> **PROVIDED DATA**:
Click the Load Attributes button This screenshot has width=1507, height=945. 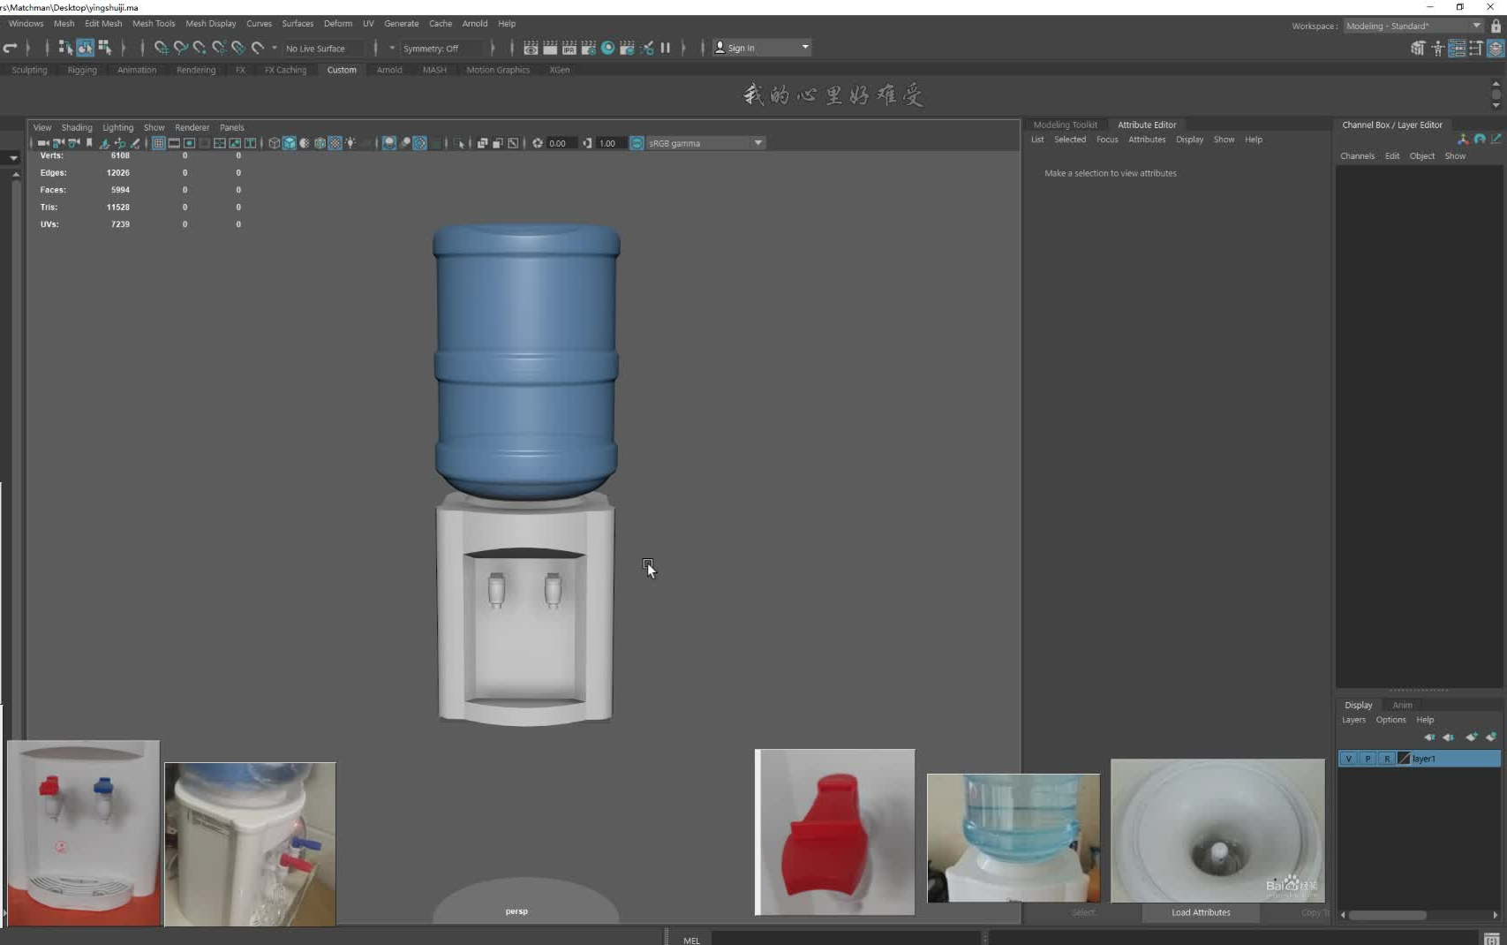[1201, 912]
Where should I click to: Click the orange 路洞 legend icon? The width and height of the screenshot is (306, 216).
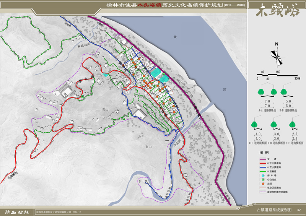coord(262,184)
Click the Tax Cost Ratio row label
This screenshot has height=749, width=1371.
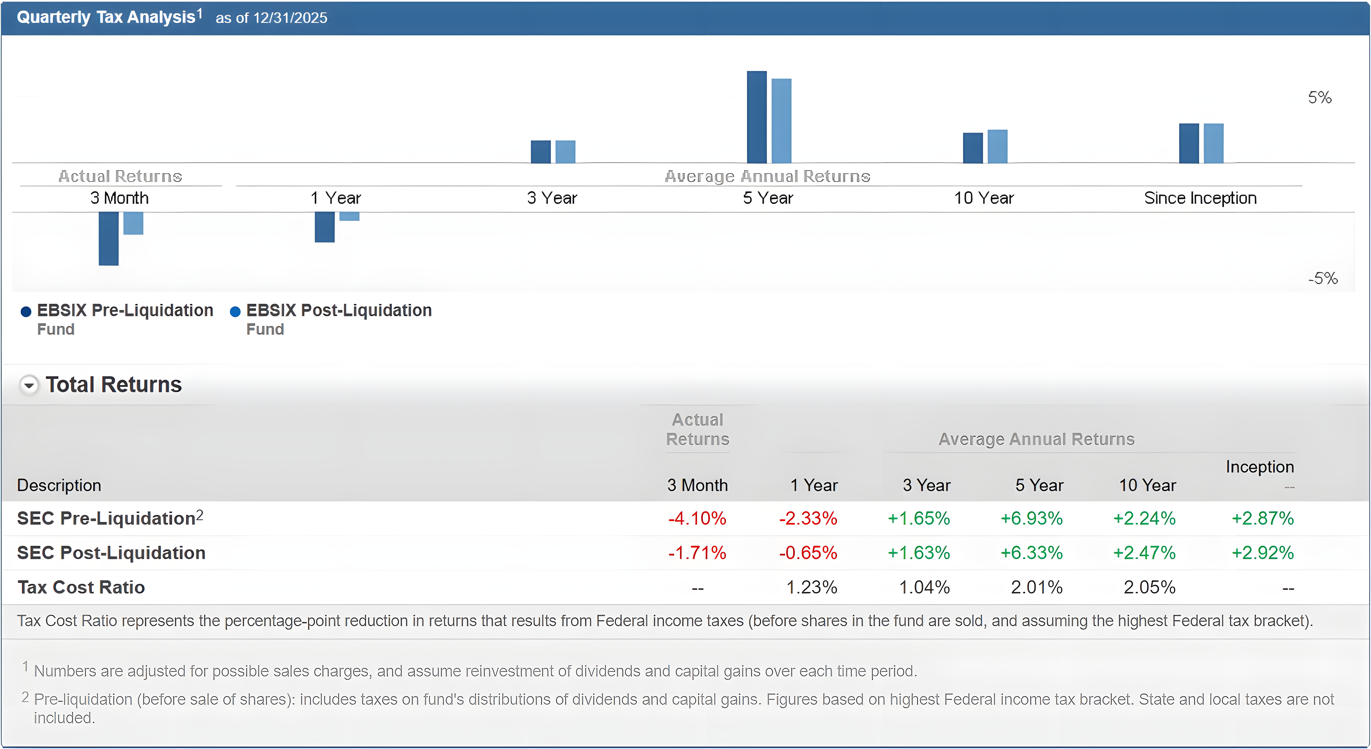click(81, 587)
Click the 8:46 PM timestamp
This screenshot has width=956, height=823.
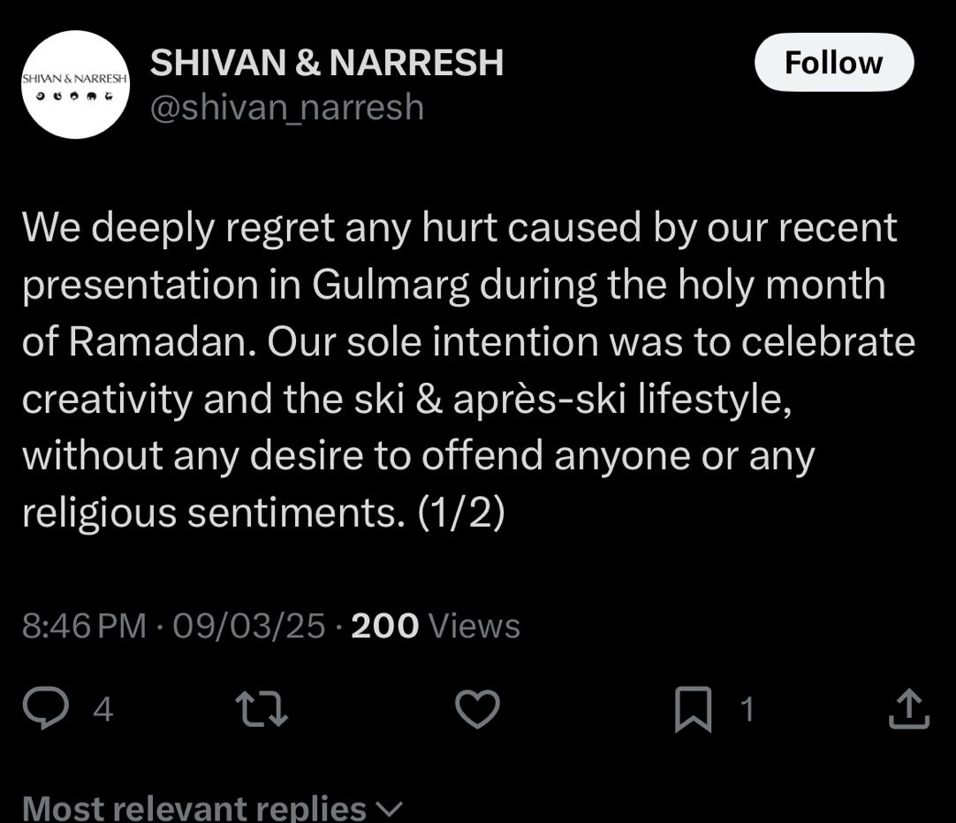(84, 626)
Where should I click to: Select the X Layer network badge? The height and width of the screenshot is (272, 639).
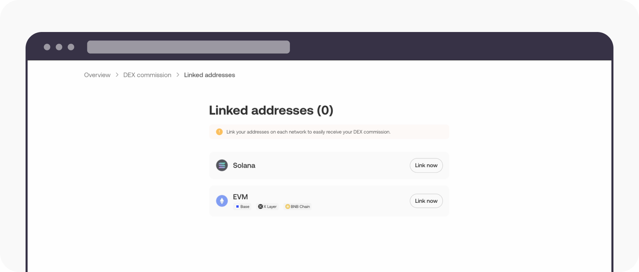click(268, 206)
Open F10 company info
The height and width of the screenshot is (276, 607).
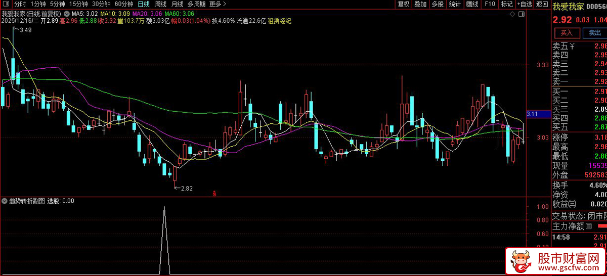click(x=489, y=4)
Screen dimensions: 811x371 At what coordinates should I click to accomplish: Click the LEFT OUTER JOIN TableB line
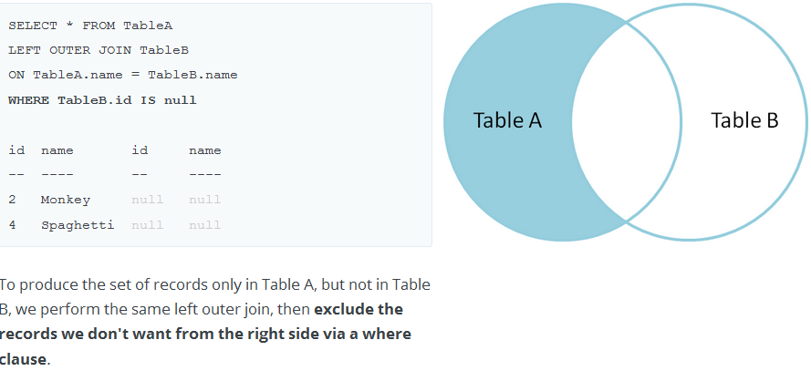[99, 51]
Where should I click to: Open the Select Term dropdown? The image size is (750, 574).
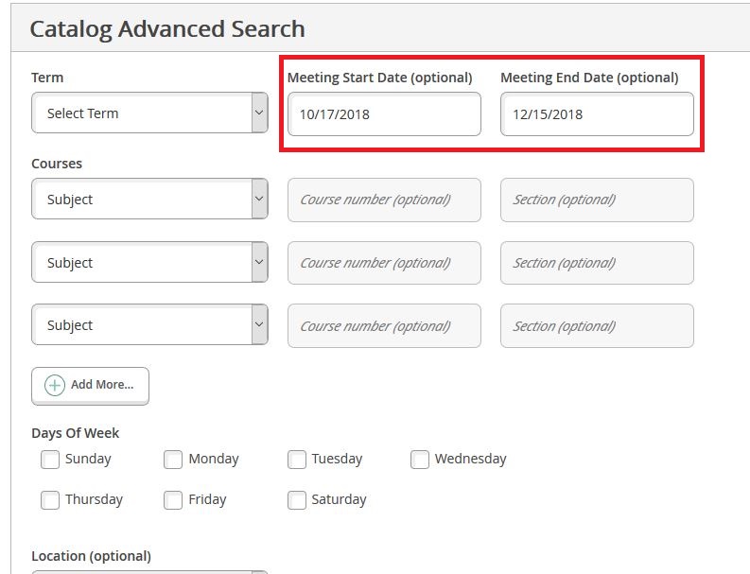tap(149, 113)
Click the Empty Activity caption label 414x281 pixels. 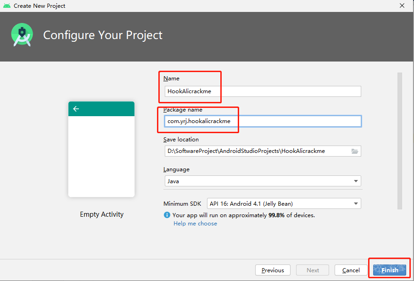(101, 214)
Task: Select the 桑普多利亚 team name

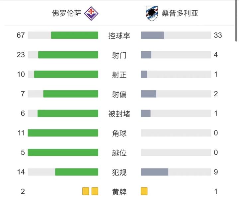Action: (x=180, y=13)
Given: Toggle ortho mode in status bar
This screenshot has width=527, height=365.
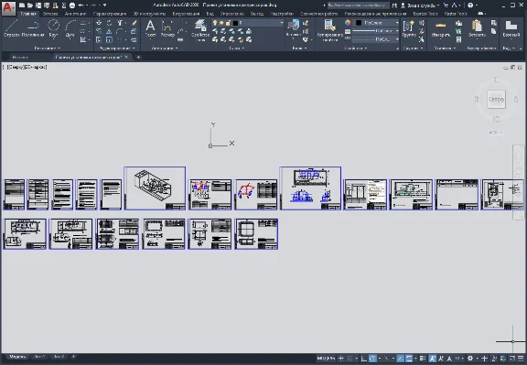Looking at the screenshot, I should (363, 359).
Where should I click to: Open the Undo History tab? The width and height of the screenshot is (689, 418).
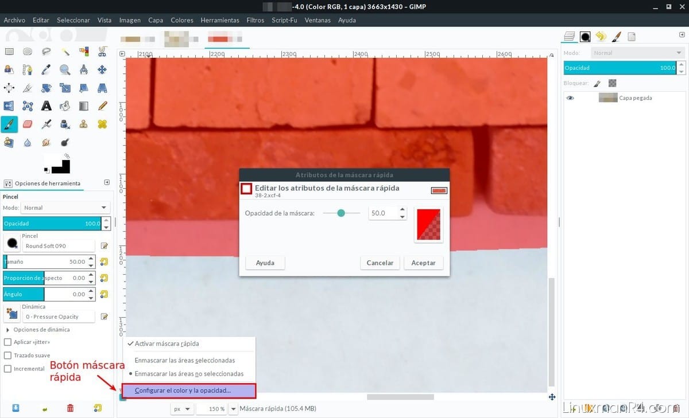pyautogui.click(x=601, y=36)
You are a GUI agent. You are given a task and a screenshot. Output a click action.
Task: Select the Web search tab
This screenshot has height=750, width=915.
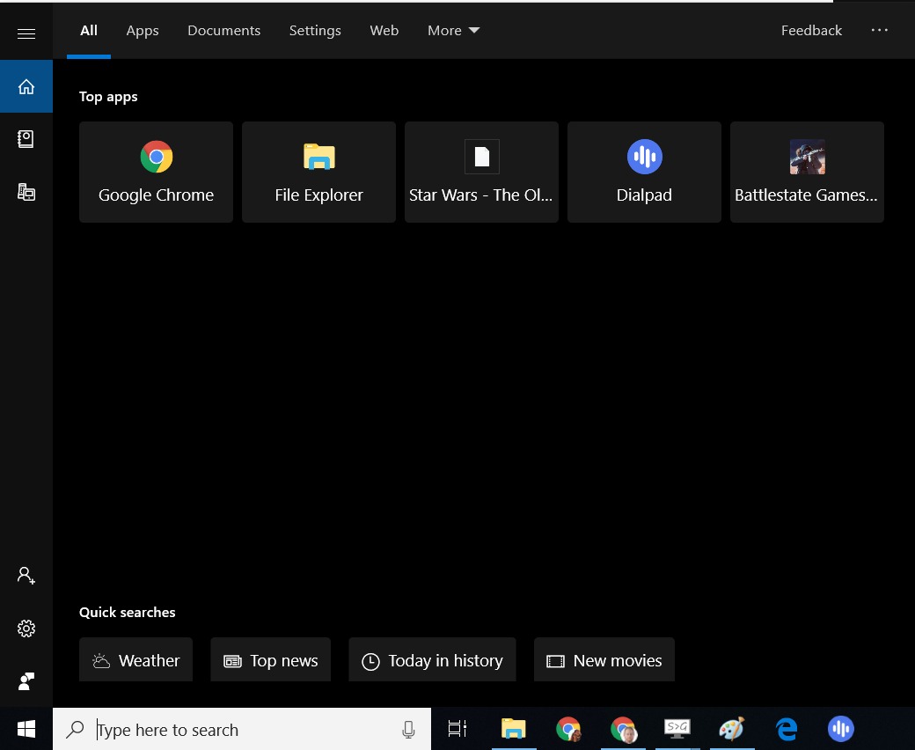pyautogui.click(x=384, y=31)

> **TASK DETAILS**:
Rewrite the records starting at the line that contains "You are a GUI" and ending at the end of the records, replacing "screenshot" with "screen capture" and keeping everything else unchanged. Leave the pictures out of your answer.

> **FULL ANSWER**:
You are a GUI agent. You are given a task and a screen capture. Output a click action.
Task: Select the Web search tab
This screen capture has height=750, width=915.
pyautogui.click(x=384, y=31)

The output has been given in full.